Q.13 In many science fiction stories, the existence of God is denied. Could we call science fiction an atheist literary genre?
A.
I don’t think so at all. I think sci-fi is inundated with spiritual undertones. And if you look at some of the most famous sci-fi authors like L.Ron Hubbard, Robert Anton Wilson, etc., they were heavily involved in occult groups. For example, Jack Parsons, one of the fathers of modern rocketry and a devout Thelemite (follower of Alistair Crowley), was a huge supporter of early sci-fi author meet-ups. In recent years, especially with the push of hard secularism like the New Atheist movement, there has been an attempt to “claim” the genre as atheistic. But that is intellectually dishonest, and it won’t hold up. Scifi is about exploring the great unknown, which is decidedly NOT an atheist endeavor despite what we are led to believe.

Q.14 Ray Bradbury considers sci-fi as “the important literature in the history of the world because it’s the history of ideas, and the history of our civilization birthing itself.” Do you agree with him, as many sci-fi stories do, indeed, depict disaster?
A.
Oh yes. We’ve talked about how the genre has acted as a type of cultural self-fulfilling prophecy that definitely includes the dark aspects and the bright ones.
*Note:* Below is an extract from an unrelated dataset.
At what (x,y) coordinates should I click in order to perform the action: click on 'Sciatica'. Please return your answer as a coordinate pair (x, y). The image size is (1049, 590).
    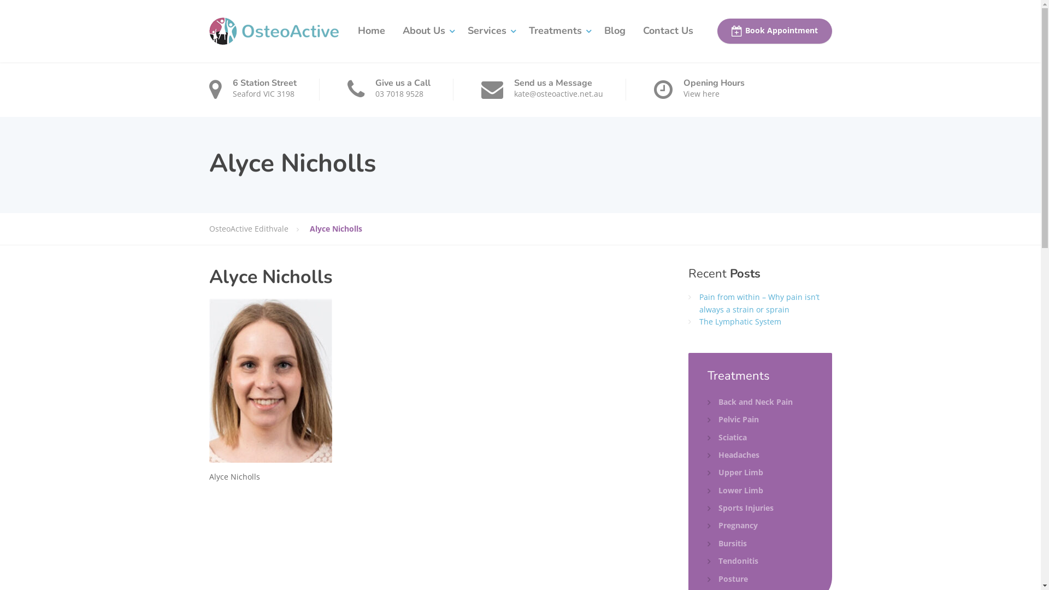
    Looking at the image, I should click on (708, 437).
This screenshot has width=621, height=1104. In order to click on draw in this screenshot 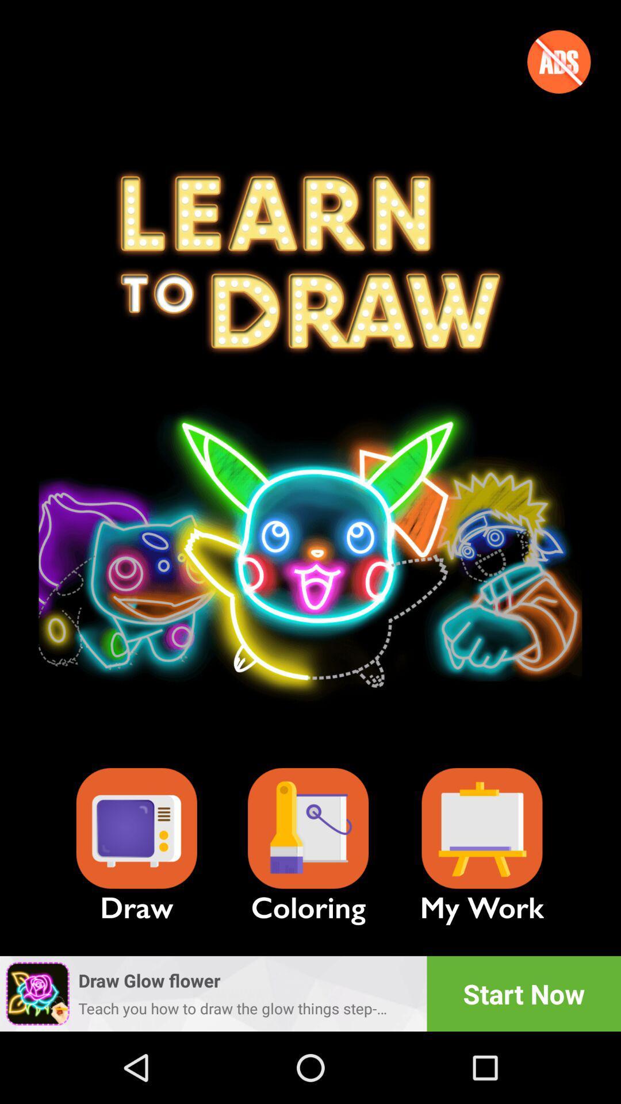, I will do `click(136, 828)`.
We don't want to face the parts of our collective psyche that we are trying to staunchly ignore. But, ironically, in sci-fi literature, this is usually exactly what leads us into disaster. So that self-fulfilling prophecy is constantly rearing its ugly head.

Q.15 Do you have any unique and quirky writing habits?
A.
I write on a typewriter, not a computer. I type up a rough draft on the actual paper, edit it, and do a final draft on the computer. I started doing this a few years ago when the computer became more of a distraction than a tool.
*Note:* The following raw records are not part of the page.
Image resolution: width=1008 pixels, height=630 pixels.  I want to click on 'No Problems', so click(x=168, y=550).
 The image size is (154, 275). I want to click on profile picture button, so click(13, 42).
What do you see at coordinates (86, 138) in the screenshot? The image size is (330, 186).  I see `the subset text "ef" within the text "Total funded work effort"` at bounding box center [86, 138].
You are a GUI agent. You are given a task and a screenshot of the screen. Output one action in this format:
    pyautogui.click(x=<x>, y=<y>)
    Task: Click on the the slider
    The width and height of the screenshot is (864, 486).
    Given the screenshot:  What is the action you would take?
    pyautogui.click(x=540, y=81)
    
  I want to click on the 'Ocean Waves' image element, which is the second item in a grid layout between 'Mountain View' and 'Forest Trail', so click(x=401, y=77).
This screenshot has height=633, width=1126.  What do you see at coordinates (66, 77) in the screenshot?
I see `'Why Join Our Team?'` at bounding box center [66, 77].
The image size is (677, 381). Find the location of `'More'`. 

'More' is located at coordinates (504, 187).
Q.16 What is the most unethical practice in the publishing industry?
A.
There are a few. Preying on authors and selling them a dream that most likely won’t be realized is self-publishing’s most unethical practice. Traditional publishers aren’t looking for original content as much as they are looking for propaganda to fit their ideologies. This has always been the case, but it has become self-evident in the past 10 years or so.
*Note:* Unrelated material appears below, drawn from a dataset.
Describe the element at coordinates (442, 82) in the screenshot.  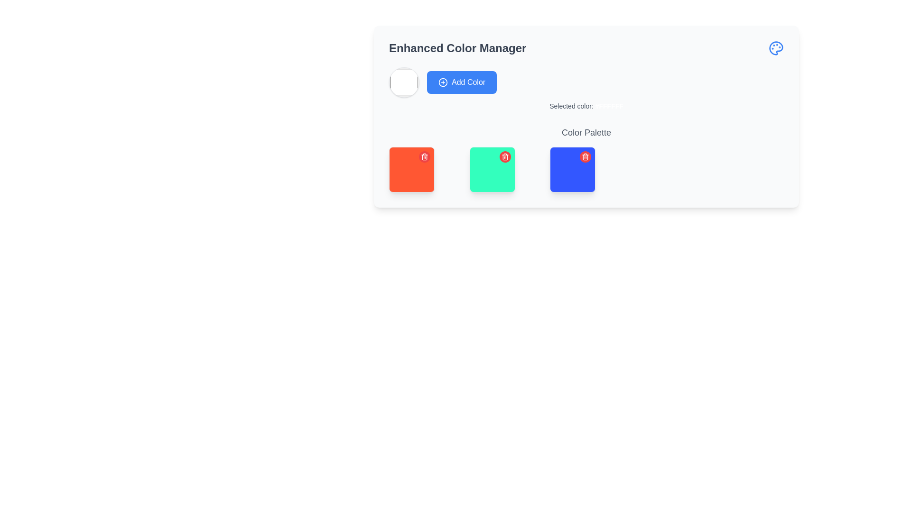
I see `the circular graphic element with a blue stroke, located within the SVG icon component near the 'Add Color' button` at that location.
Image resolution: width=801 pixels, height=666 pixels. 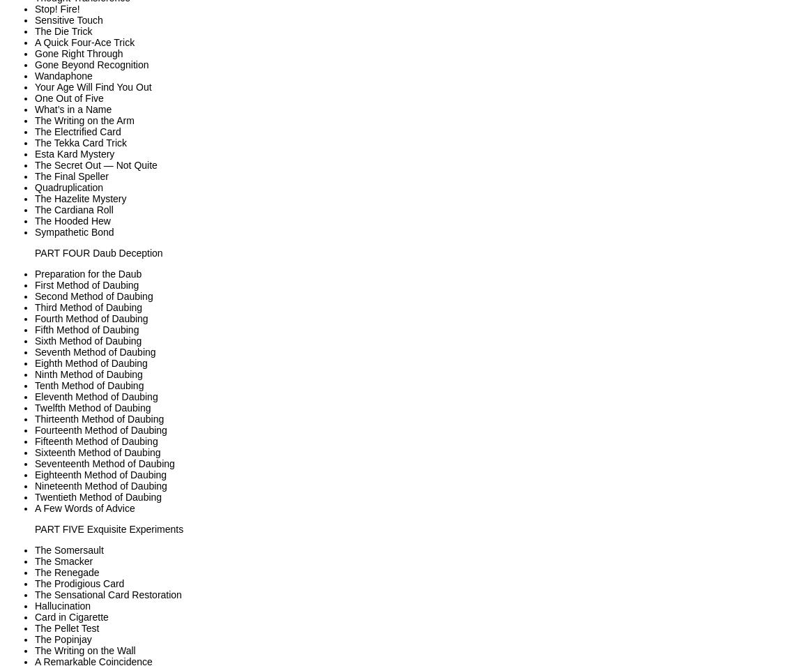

Q.17 Who edited your book, and how did you select him/her?
A.
I did the first few edits. Then I had two people look it over. One was my writing partner. We always edit one another’s work, offer criticism, proofread, etc. The other was a deeply insightful and very dear friend. She really helps with plot and character development. I asked her to beta read a manuscript a few years ago, and she offered such compelling angles that I’ve reached out to her ever since. I tend to stay away from social media editors peddling services in groups. Mostly because anyone can claim they are an editor without having to actually be one.

Q.18 Which famous person, living or dead, would you like to meet and why?
A.
Philip K. Dick. Not only is he my favorite sci-fi author, but his life and experiences were also astounding.

Q.19 What is your favorite book and why?
A. VALIS
by Philip K. Dick. It’s a great story of madness, weirdness, and hope. It is absolutely unlike anything I have ever read in the genre.

Q.20 Share the experience of your journey so far?
A.
Which journey? My writing journey? I’ve been on my writing journey since I was 12. This is literally all I have ever wanted to do and all I have ever sought to do. It has been the hardest, most rewarding journey of my life. There is something special your soul gains by striving for your passion. That’s what writing is for me: an artistic passion. “Every man and woman is a star.” I’m always striving to realize that.